The small pointed locating screws are only supposed to be finger tight to allow the brass knob to turn the bearing support shaft easily. If you over-tighten the screws then the shaft cannot turn. Or damage will be caused to the points of the screws or pendulum bearing shaft. The locking nuts should be a clue to not over-tighten these screws. The nuts allow the screw to be locked without being fully screwed in tight. Tighten the screws finger tight and then try to turn the brass knob. The knob should turn easily after you have cleaned and re-greased the bearings.

If the grease has really hardened it might be sensible to soak the bearing case (complete with the journal bearings) in engine cleaner. Or other suitable (and safe) grease solvent. Hopefully it will not be necessary to remove the journal bearing races themselves from the bearing case. The bearings are not heavily loaded and rotation of the shaft should find a free spot once the bearings are properly cleaned and re-greased.  

Here is a later pendulum suspension bearing assembly from the Niagara-on-the-Lake Cenotaph WT. The loose sleeves design has been replaced by threaded, external bushes. These should be replaced the same way round as they were when removed. The pointed, grooved shaft, locating screws are still present in this later design. The journal bearings were apparently quite easy to remove from the casing for cleaning. 

It is fascinating to see how a good but gentle clean has turned these later components back into their original colours. Before cleaning the steel parts looked much like yellow brass thanks to the accumulation of old oil. The paint had also taken on a greenish hue reminiscent of the Gent's factory's earlier paint finish rather than the later grey with a hint of blue.

[I am indebted to Allan T. for sharing this excellent image taken during his restoration of the NOTL Waiting Train movement. There is little doubt as to Allan's remarkable skills, patience and care in returning the WT to active use without causing damage to the original finish. My deliberately patronising tone in this blog post certainly does not apply to Allan!] 

The owner of a larger C40B model has kindly sent some images of his roller bearing, pendulum suspension. The details are quite similar to the smaller C40A, illustrated above. Except for the substitution of the much more robust and longer lasting, journal roller bearings in place of the ball bearings. The suspension pivot shaft is also much larger.

Note the same, small, pointed screws which hold the suspension shaft in place via grooves in the shaft. 

These should only be finger tight with the small nut used for locking the screw in place.

Here there are three screws holding the protective cover instead of only two in the C40A.

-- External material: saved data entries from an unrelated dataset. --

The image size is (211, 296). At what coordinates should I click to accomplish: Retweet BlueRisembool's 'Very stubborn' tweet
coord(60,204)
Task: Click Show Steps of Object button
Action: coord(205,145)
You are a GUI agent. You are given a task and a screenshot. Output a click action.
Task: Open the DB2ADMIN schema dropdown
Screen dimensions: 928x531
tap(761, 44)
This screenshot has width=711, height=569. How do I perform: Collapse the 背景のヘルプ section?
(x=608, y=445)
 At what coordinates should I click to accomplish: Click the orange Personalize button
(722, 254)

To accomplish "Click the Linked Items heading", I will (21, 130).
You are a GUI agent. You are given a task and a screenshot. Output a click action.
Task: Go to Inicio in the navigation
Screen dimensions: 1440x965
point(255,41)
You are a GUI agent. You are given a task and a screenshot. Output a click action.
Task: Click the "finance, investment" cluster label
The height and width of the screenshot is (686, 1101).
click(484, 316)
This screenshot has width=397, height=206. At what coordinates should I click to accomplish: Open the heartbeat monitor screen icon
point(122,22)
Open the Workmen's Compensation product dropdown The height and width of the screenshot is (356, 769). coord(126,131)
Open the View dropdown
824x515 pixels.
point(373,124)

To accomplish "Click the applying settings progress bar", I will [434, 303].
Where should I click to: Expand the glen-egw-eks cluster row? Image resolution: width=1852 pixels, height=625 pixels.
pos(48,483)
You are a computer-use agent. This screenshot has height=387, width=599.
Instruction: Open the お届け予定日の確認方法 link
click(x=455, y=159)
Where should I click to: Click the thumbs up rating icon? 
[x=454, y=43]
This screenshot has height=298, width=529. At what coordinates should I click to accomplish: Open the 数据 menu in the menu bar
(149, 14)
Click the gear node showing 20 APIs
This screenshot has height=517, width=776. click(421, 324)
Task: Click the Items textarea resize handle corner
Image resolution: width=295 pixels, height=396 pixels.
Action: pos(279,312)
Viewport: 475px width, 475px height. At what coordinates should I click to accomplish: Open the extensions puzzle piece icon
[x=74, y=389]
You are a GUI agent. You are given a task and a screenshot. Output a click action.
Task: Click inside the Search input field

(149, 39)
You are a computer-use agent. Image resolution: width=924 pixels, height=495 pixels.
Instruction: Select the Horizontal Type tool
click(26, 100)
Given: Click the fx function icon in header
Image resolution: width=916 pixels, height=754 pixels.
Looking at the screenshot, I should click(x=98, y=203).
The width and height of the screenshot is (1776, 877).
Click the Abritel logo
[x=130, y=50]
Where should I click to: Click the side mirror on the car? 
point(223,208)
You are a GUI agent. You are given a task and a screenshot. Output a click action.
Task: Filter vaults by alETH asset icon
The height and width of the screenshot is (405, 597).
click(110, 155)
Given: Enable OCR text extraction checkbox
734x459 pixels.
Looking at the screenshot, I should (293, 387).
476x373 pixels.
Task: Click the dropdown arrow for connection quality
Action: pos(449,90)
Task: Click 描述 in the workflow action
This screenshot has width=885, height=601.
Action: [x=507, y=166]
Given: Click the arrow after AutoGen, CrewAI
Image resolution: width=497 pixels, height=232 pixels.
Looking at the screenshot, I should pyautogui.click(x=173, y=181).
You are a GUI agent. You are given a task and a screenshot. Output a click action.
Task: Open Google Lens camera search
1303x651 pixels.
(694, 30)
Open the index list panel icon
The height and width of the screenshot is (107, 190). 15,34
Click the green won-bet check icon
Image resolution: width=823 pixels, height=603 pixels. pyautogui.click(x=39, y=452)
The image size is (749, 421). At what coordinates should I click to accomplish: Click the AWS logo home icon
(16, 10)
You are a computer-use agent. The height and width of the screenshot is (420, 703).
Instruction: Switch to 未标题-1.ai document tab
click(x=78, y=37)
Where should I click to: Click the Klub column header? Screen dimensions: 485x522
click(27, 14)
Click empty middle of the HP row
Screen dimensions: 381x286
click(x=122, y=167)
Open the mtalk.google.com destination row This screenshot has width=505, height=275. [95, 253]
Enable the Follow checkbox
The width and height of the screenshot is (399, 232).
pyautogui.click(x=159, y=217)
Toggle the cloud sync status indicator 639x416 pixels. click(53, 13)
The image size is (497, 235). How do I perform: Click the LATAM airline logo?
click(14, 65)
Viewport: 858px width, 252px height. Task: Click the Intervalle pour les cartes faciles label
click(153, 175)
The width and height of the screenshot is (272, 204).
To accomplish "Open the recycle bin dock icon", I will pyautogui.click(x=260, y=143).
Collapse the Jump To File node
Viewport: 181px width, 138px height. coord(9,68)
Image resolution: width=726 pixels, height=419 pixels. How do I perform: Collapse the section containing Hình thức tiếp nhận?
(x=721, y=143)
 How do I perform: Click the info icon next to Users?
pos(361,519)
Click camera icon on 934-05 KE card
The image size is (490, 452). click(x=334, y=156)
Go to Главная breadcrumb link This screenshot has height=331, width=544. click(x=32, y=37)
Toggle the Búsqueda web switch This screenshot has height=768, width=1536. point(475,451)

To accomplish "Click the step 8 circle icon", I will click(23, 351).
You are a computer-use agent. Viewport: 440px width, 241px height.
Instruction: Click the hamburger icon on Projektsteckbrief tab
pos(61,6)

The rollers are housed in brass or bronze cages.

A good coat of grease applied to the roller bearings should last for many years. 

Very old grease from the original installation may need to be removed first.

Dried, old grease can turn to hard wax and may be able to be detected by turning the knob provided.  

I am most grateful to Bart.S for sharing these images.  

Please avoid excessive  force when dismantling and rebuilding a WT! Screws must be started square onto the component and should always turn easily. If a screw won't turn then the screw is probably out of square. Back it off and try again. Damage is often irreparable and spares are NOT available.

Originality counts for a great deal in clocks. A clumsy or thoughtless moment can destroy a historical clock installation. If you lack the mechanical or electrical skills to work on a Gents' WT (or any other electrical clock system) then do seek help. Do it first. Not after you have caused permanent damage! Advice is only ever an email away. If I can't help with a specific problem myself  then I know others, far more knowledgeable, who can.